Provided passage:

· · · ·

You are not alone trying to figure out how kids will adjust to these post-pandemic times. Cut yourself some slack as you try out new activities and behaviors. There are really two layers of change going on- change that comes from staying indoors and out of school during the pandemic, and change that occurs because a six or seven year old is growing up, getting social, and leaving behind early childhood.

Privacy & Teen Drivers

Data logger could expose teen’s bad driving behavior…or coach her to driver safer. What about her data privacy?

Data loggers capture the speed at which a vehicle travels and more. This shows the setup between hardware, car, and computer.
csselectronics.com

Dear Ms. Smartphone: A reader asked about installing a data logger to lower car insurance rates. I looked into it and like the idea but am worried about my teen. (read: Telematics and Teens). My daughter is not a good driver. She has had several near-misses and was once pulled over with friends for a DUI (she was not the driver). But, she is only 16. I worry that if we get this data-logger her bad driving behavior will be permanent on her record. Tony, Cambridge

Dear Tony: This is indeed a dilemma. Loggers are good things because they can coach road users to drive safely: they record events like excess speeding, stop sign violations, and jerky stops and starts. They can also ‘gamify’ driving and be a fun way to help your daughter become a better driver.

· · · ·

Source data:
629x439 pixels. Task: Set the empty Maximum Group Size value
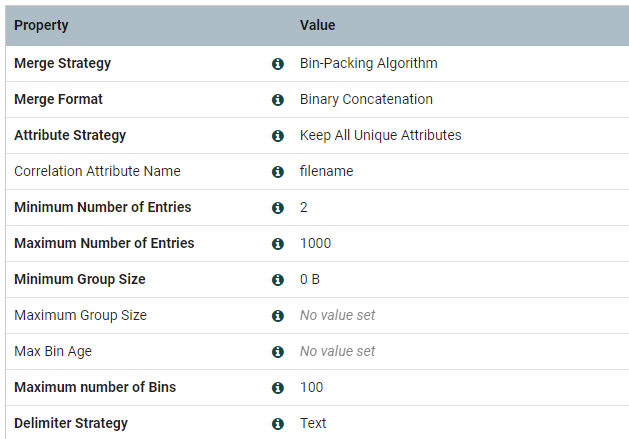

· · · ·

Your tasks:
1. In the page, rewrite the part that begins at the words "You are not" and stops after "behind early childhood.", putting "children" in place of "kids".
2. According to the page, how old is Tony's daughter?

Results in order:
1.
You are not alone trying to figure out how children will adjust to these post-pandemic times. Cut yourself some slack as you try out new activities and behaviors. There are really two layers of change going on- change that comes from staying indoors and out of school during the pandemic, and change that occurs because a six or seven year old is growing up, getting social, and leaving behind early childhood.

2. She is 16.